Implementing Headless Technologies

 

ADM: What are some considerations companies should keep in mind when thinking about implementing headless technologies?

Although headless architecture comes with many benefits, like with any technology or software, there can be challenges at the onset, and it may not be the right fit for all organizations. While smart engineering can relieve some of the growing pains, companies should keep in mind a few considerations related to security, overall solution management and developer skills when determining if headless is a good option for their organization.

For example, while one of the benefits of headless architecture is enhanced security, implementing new security factors such as securing APIs or requiring different credentialing of users can be somewhat daunting to companies who are new to headless. Relatedly, companies should keep in mind that they’ll likely need some advanced programming libraries in order to maximize their headless system. This could introduce a learning curve for some developers, and companies that don’t currently have a front end programmer would need to add one to their team.  

As with the adoption of any new technology, organizations should take into account their needs and goals along with these considerations to determine if headless is the right fit.

ADM: What potential pitfalls might developers face in adopting a headless web architecture, and how can they mitigate these challenges?

As mentioned previously, developers may face a learning curve when implementing headless technologies for the first time. For example, certain advanced programming libraries or new security factors like securing APIs may require additional expertise or training. Additionally, developers should be aware that headless architecture may change the effectiveness of some plugins.
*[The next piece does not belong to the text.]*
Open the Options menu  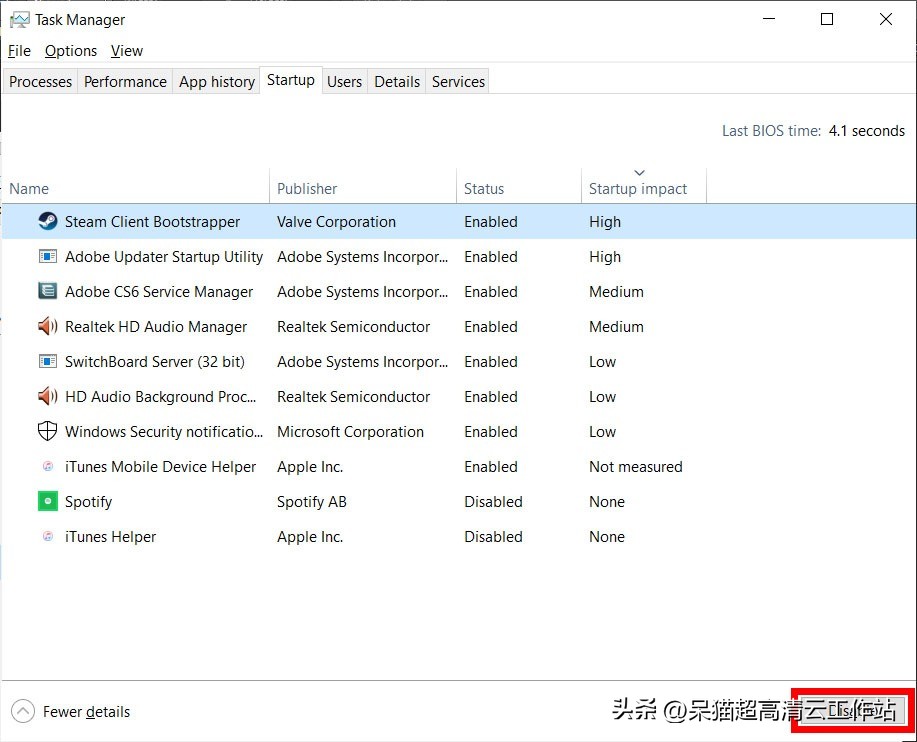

With headless WordPress, for example, some plugins that were previously used to modify front-end behavior may not have the same effect on a headless web architecture, which limits the control of content publishers and marketers and could alter the typical workflows developer and content publisher teams are used to.

However, one way to mitigate these pitfalls is by using certain plugins, such as Custom Post Type UI, that expose their data to WPGraphQL and allow for the headless client applications to make use of the data however they'd like. By using plugins that treat their data separately from their presentation, developers can use plugins within headless applications more easily. There’s also an opportunity for a new sub-ecosystem of headless plugins to arise. With data exposed from the CMS, there’s room to release component libraries that allow headless application developers to add support for the data with minimal effort.

ADM: What do you anticipate the future holds for headless?

As we move further into an all-digital, multi-device world, I expect headless adoption to continue rising. Organizations increasingly see its value in delivering powerful digital experiences that match the ever-increasing demands of their customers. The use-cases for headless will only continue to grow as organizations become more familiar with the technology and look to deliver content across more and new channels. With the rapid move to headless already underway, headless is poised to become the industry standard for enterprises that want to build powerful and connected omnichannel experiences.

Jason Bahl Headshot

About Jason Bahl

Jason Bahl is a Principal Software Engineer at WP Engine where he builds and maintains open source software for the web. He’s also the creator and maintainer of WPGraphQL, a free, open-source WordPress plugin that provides an extendable GraphQL schema and API for any WordPress site. When he’s not writing code he enjoys playing soccer and racquetball and enjoys Escape Rooms. He lives in Denver, CO with his wife and 2 sons.